Situações como a de Julia podem acontecer com mais frequência do que os pais gostariam. De acordo com uma pesquisa publicada no final do ano passado no British Medical Journal (BMJ), as famílias caem numa armadilha quando acham que desenhos infantis são menos mórbidos que filmes adultos.

Conduzida por psicólogos e psicanalistas de universidades do Canadá e do Reino Unido, a pesquisa comparou os desenhos para crianças com dramas adultos, todos sucessos de bilheteria. Cada produção infantil foi comparada com dois filmes adultos do mesmo ano – desde 1937, com o clássico Branca de Neve, até 2013, com Frozen.

Descobriram que cada personagem importante dos desenhos tem chance de morrer 2,5 vezes maior. E três vezes mais chances de ser assassinado. O estudo observa o número de personagens importantes, a frequência, e o tipo de morte.

“Decidi fazer esse levantamento depois que uma amiga me alertou para não assistir aos primeiros cinco minutos de Procurando Nemo com meu filho pequeno”, diz Ian Colman, professor de epidemiologia da Universidade de Ottawa, no Canadá. A mãe do peixe Nemo é engolida por uma barracuda no início do filme – mais ou menos como acontecia com a mãe de Bambi, abatida a tiros 61 anos antes.

Não é por acaso que o tema da morte aparece nos desenhos infantis. Geralmente, quem morre são os pais – e a ausência deles é, na verdade, a razão de ser do enredo. Por isso, acontecem quase sempre no início do filme.

“Quando o personagem principal fica órgão, a criança imediatamente se identifica com ela”, afirma Glaucia Faria da Silva, psicanalista e psicóloga do Hospital Infantil Sabará. “Ela aprenderá, ao longo do filme, de onde pode tirar forças para superar a dor da perda. Isso fisga a criança”.

Na pesquisa do BMJ, em filmes que mostram famílias, pais e mães têm cinco vezes mais chances de morrer nos desenhos infantis que em histórias para adultos. Não há dados sobre a morte só das mães, mas desde os contos de fadas ela é a ausência preferida.

Ou a mães não existe desde o início da história (como em A Bela e a Fera) ou morre (como em Bambi). Às vezes, é substituída por uma madrasta (Branca de Neve e Cinderela). “A mãe é preservada como a imagem da bondade e a madrasta personifica as coisas ruins”, diz Glaucia. “Isso ensina as crianças a lidar com seus sentimentos”.

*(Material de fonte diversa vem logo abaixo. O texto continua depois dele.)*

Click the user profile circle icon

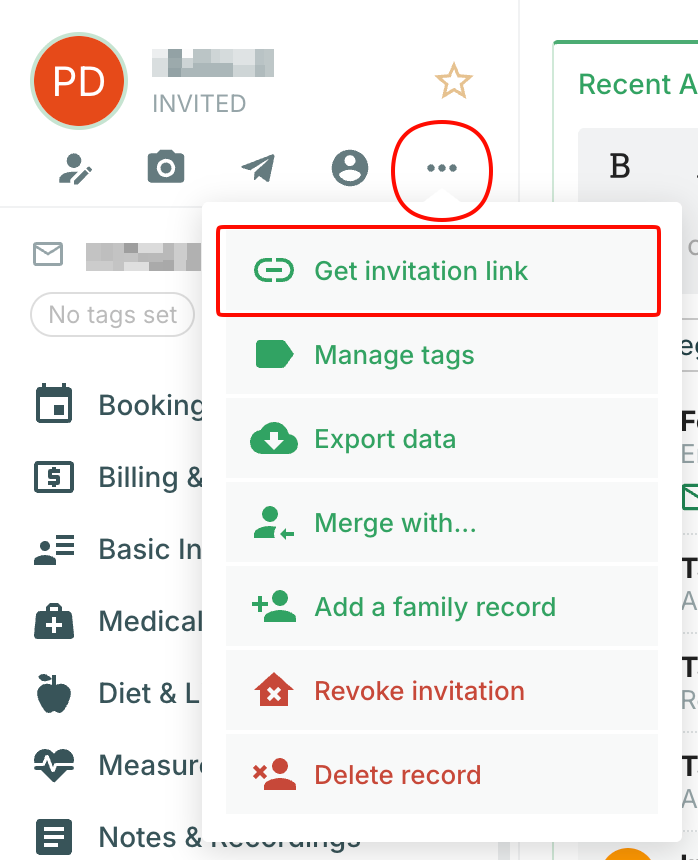(x=350, y=168)
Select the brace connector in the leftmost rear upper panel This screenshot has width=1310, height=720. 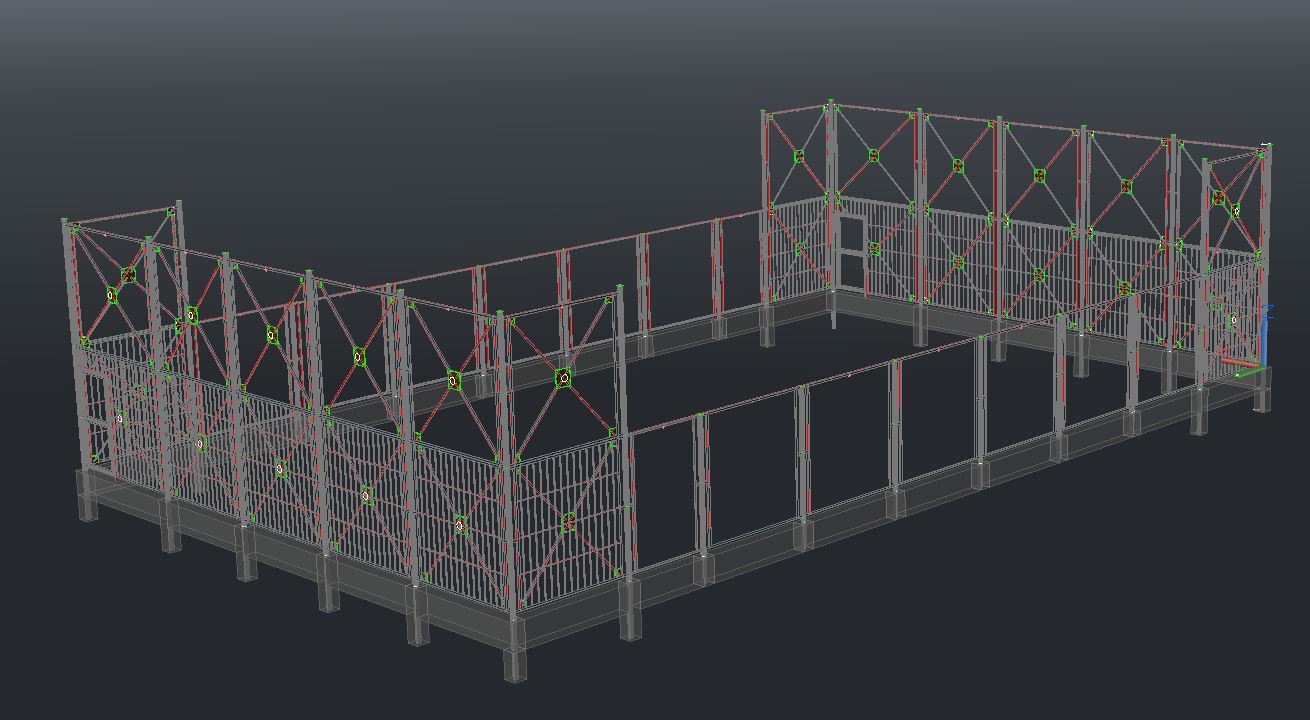799,157
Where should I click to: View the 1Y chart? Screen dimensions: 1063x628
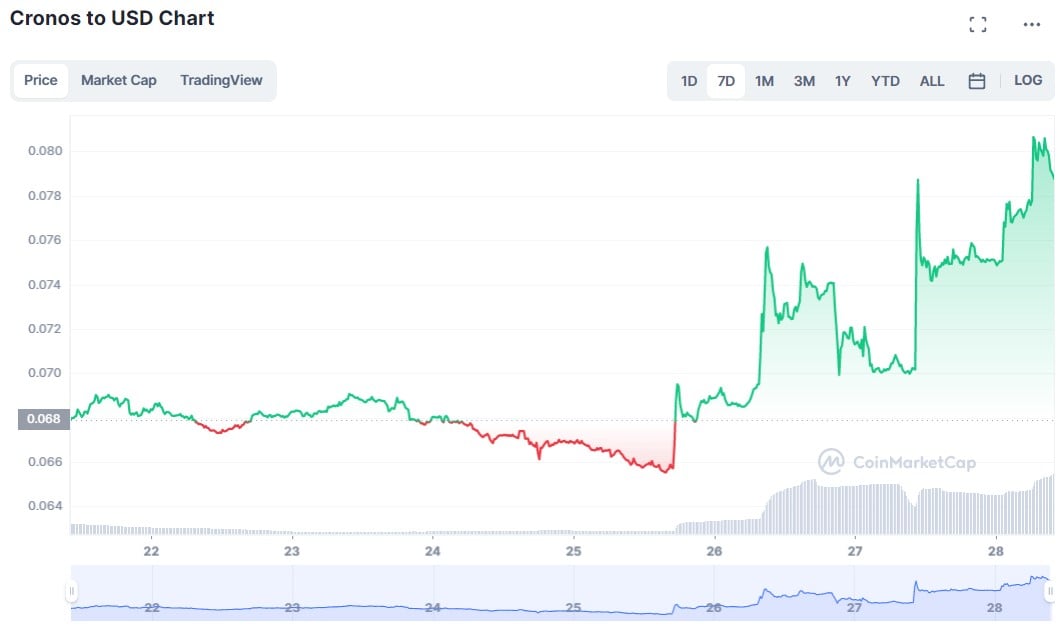click(x=842, y=80)
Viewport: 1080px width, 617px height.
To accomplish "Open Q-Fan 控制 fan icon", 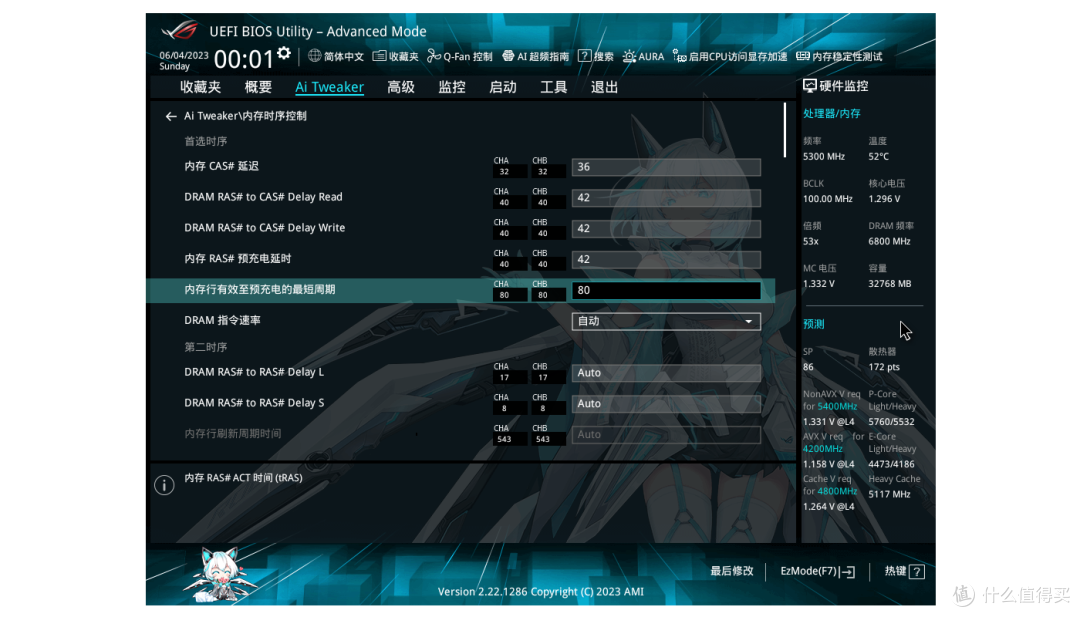I will point(434,57).
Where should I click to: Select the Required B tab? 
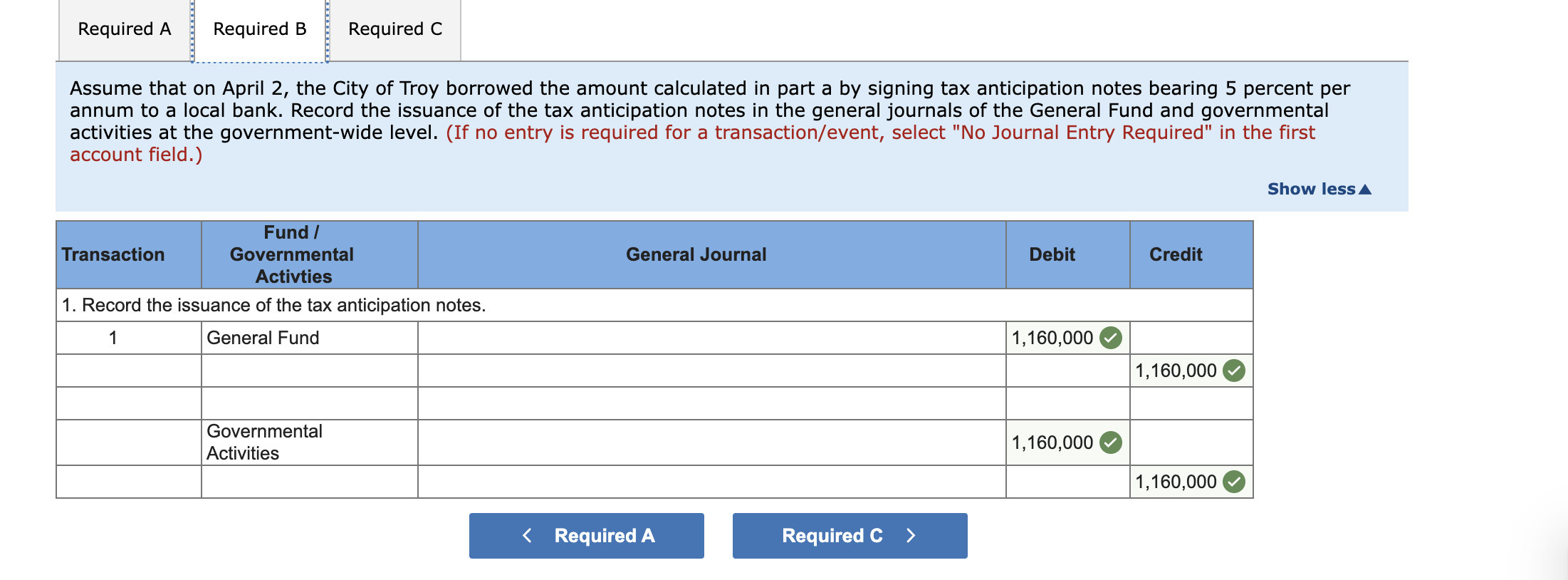260,29
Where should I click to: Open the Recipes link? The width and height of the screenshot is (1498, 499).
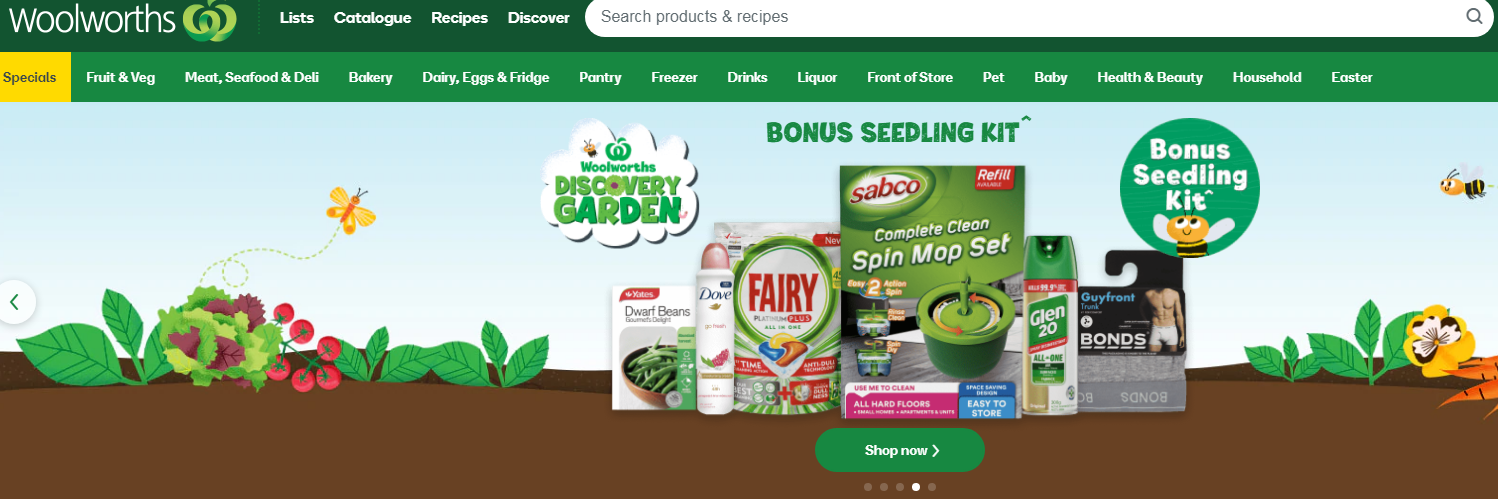pos(459,18)
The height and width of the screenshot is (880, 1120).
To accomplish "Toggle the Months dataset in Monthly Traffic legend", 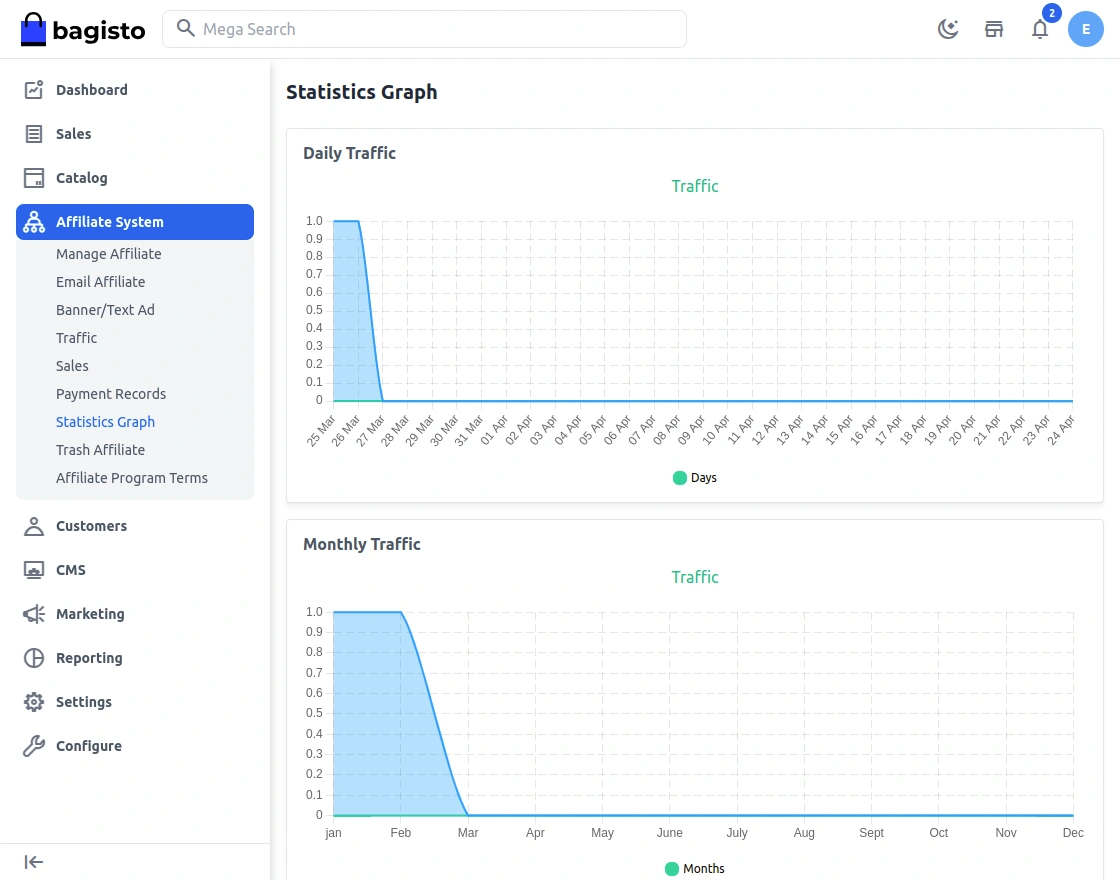I will pos(694,869).
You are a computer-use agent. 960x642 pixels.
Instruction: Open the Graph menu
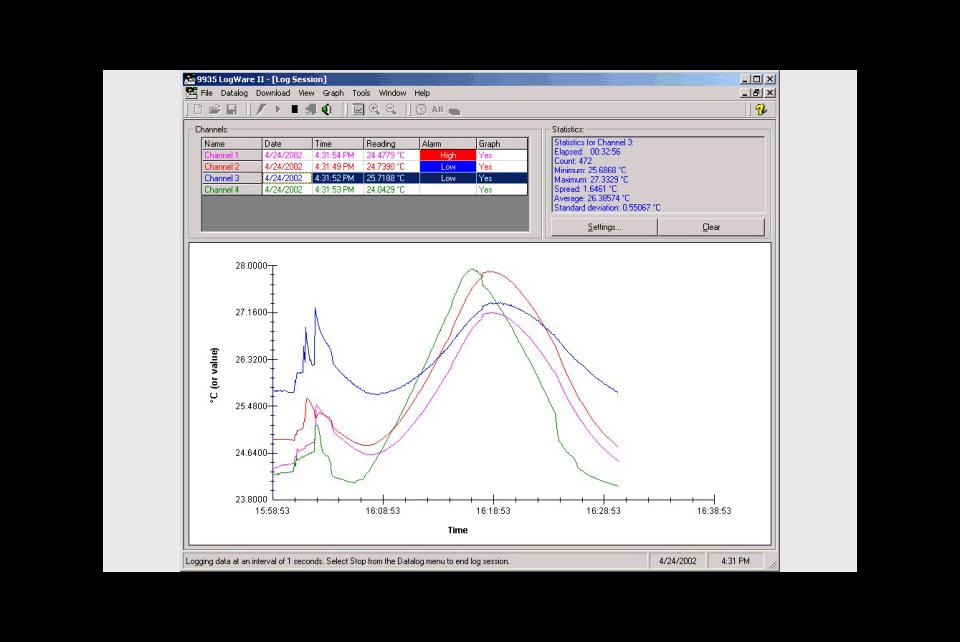click(x=333, y=92)
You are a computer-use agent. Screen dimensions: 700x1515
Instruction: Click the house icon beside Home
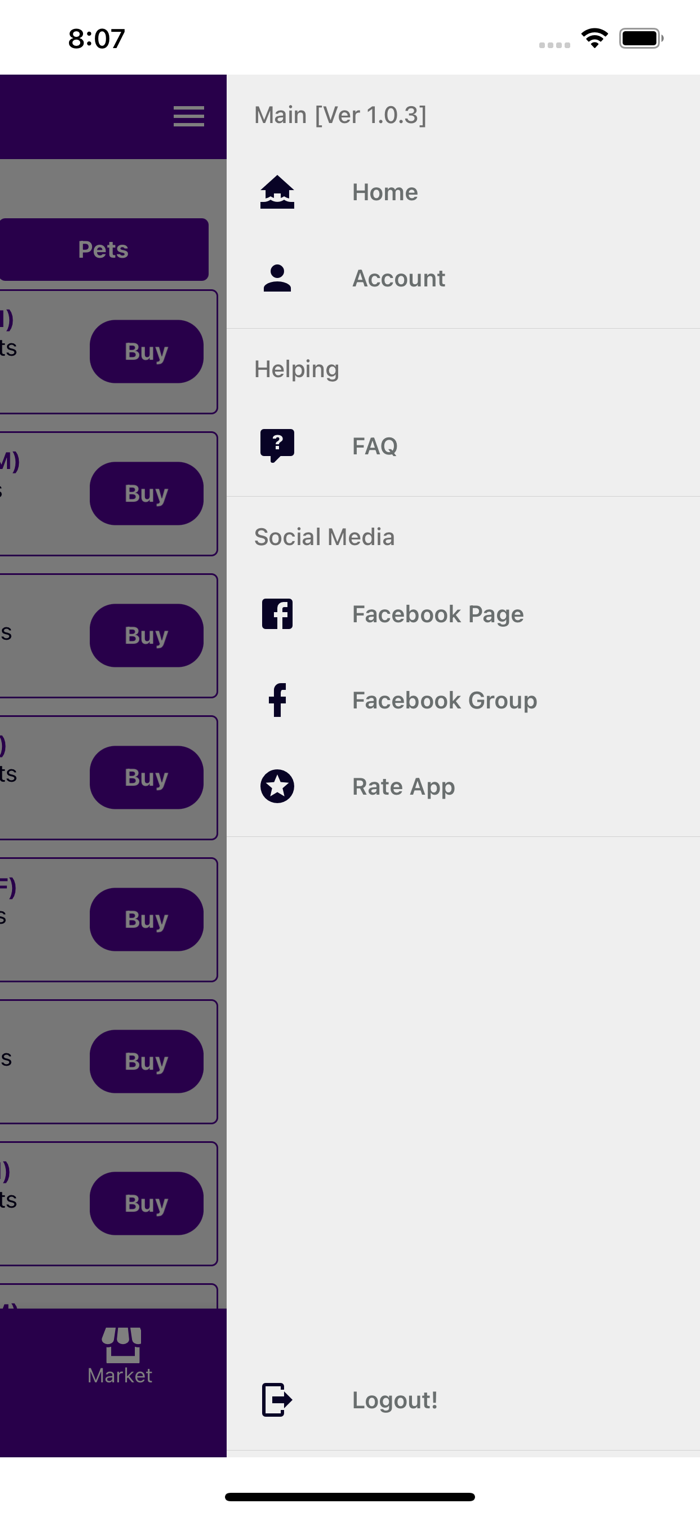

Para isso serve a fantasia: para que as crianças aprendam a lidar com sentimentos reais. Por isso, o conselho dos psicólogos é deixa-las ver as cenas “fortes” dos desenhos. Mas há cuidados. “É preciso saber quando é a hora certa para conversar sobre a morte”, diz a psicóloga Maria Tereza Maldonato.

Crianças só entendem que a morte não tem volta perto dos 10 anos. Antes disso, os desenhos são um treino para aprender a lidar com sentimentos que ainda não estão claros. Algumas crianças, como Julia, corarão. Outras, como Luiza, não se incomodarão quando alguém querido morrer. Para todas elas, a realidade seria muito mais assustadora se não fosse o conto de fadas.

FONTE: Guimarães, C. Revista Época: Coluna Paradoxos e contradições: “Ele Morreu, mamãe?”; Edição número 869; 2 de fevereiro de 2015, p. 54-55.